Author Archive

Start Up Money Tricks #3: Debt First

March 27, 2008

You can build wealth faster and feel more in control of your business if you don’t give away equity too soon. Too many entrepreneurs fail to use up all their non-equity sources of financing. They move to equity financing too quickly. This inevitably leads to dilution fever [!] with all its side effects (momentum hiccups, eye off the ball blindness, and I’m not in charge anymore headaches).

 

Todays topic is about conventional debt like bank debt, private borrowing, and other loans.

 

Here goes. BEFORE you go for conventional debt you should make sure that you have used up all your non-equity sources of capital first.

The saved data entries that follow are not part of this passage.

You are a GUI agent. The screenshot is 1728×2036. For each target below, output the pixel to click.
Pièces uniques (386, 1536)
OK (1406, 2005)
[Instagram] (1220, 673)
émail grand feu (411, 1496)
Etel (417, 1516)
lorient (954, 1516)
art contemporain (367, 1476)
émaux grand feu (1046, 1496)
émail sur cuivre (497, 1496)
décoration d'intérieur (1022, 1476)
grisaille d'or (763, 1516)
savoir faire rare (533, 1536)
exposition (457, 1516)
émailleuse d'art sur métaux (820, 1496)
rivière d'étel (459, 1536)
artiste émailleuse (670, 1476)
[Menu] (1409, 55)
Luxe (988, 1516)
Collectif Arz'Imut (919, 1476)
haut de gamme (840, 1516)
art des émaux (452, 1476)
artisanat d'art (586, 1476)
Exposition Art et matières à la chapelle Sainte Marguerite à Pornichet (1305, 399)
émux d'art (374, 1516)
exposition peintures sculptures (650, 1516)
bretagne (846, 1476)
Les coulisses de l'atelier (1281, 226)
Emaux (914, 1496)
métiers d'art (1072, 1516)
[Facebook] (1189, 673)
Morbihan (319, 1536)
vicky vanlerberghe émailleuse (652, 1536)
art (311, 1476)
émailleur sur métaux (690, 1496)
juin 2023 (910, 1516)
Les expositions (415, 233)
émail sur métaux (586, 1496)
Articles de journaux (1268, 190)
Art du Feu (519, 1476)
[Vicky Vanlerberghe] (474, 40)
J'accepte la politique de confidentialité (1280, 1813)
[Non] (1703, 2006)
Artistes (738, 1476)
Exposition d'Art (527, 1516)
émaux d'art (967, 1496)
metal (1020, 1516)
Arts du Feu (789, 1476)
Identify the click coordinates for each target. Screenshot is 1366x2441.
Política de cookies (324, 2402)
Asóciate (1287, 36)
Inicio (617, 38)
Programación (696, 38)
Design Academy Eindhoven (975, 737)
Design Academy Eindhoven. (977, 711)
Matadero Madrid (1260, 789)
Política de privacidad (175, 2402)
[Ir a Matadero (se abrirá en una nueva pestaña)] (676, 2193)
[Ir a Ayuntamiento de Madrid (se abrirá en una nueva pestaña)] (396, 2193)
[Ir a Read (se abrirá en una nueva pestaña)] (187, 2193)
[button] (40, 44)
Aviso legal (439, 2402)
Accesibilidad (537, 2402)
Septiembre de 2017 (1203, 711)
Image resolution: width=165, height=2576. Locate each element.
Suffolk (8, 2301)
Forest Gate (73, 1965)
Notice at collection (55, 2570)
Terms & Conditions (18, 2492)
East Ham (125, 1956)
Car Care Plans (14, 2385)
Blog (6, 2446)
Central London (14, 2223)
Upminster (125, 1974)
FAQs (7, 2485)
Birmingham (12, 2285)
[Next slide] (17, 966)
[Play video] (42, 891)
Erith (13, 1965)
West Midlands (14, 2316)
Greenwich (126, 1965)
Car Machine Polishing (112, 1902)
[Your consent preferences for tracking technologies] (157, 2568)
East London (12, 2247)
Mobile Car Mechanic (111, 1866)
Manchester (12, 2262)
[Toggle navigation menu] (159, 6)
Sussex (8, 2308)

Any lender will want to know that you have enough skin in the game before they will even consider lending you money.

 

To look good to a lender you must already have:

 

  1. Cashed in some RSPs for equity injections.
  2. Taken out home equity by way of mortgage for equity injections.
  3. Taken money out of savings for equity injections.
  4. Use the proceeds from a trimmed lifestyle (e.g. downsizing fancy vehicles, recreation property, expensive vacations, your salary, etc.) for equity injections.
  5. Completed all the possible grant applications that you can find. Search carefully. There are many good programs out there such as those that sponsor entrepreneurial women, just to cite one example.
  6. Placed all your previous lottery winnings into the company [!].

 

Once you have done the aforementioned penance, you can confidently move to the next step using up non-equity room for business financing:

 

1. Personal Lines of Credit. Most entrepreneurs and their business partners/spouses/close relatives/supporters/supportive friends with average Alberta incomes can obtain a personal bank line of credit in the $10,000 to $25,000 range. Be sure you have the capacity to pay the monthly charge. You can see how readily one can collect $100,000 or even double that.

2. Personal Loans. Friends and family will often lend money to their favorite entrepreneur [!]. Though I must give you the usual warnings about getting too involved with families and loans (it can often be a disaster), if you get a bit creative you can make it work. For example, why not make the loans convertible to equity upon some future event, or why not make the loan convertible to product or services (if the product or service is something tangible and valuable to the lender)?

3. Forgiveable Loans. There are numerous programs out there such as the well know community futures programs that may possibly provide loans/grants to specific kinds of businesses (check carefully — there is some flexibility out there).

4. Bank Loans. Banks will be quite rigorous and formulaic with you. They will want to see evidence of sales growth and they will carefull analyze all the conventional bank financial ratios (see your Accounting 101 text book for the basics) and your repayment ability. But shop carefully. Character and personal integrity can still tip you over the line and into the much desired YES message. Go to the smaller banks first. Go to credit unions. Go to insurance company/mortgage banks. Save the big banks for your last round of bank loans. They will be very tough on you and you don’t want to have shopped them first as word sort of gets around (confidentiality rules notwithstanding) that you are out shopping for a loan. Capital loans are often accompied by business lines of credit too, in some combination.

5. Equipment Leases. There are good lenders out there including leasing companies and banks who will be interested in signing a lease with you. This is much easier on cash flow than buying capital equipment outright. Most leasing companies will also lease back equipment you are building or fabricating, provided they area convinced you know what you are doing.

6. Private Lenders. There are numerous companies that will provide loans and convertible debt. Though their conditions and due diligence may seem onerous, it is still possible to find good lenders who will provide you with some kind of a loan or business line of credit. These are usually sourced from your networking skills.

7. Factoring Receivables. There are conventional sources of factoring or receivables loans such as the major banks. But there are also many U.S. base large banks and financial institutions that will factor Canadian receivables using quite modest criteria. Shop carefully and perhaps be pleasantly surprised.

 

In my opinion you CAN find many good options for financing your business BEFORE you start giving away equity. Personally, I love the idea of staying in control and using carefully structured, responsibly planned, DEBT!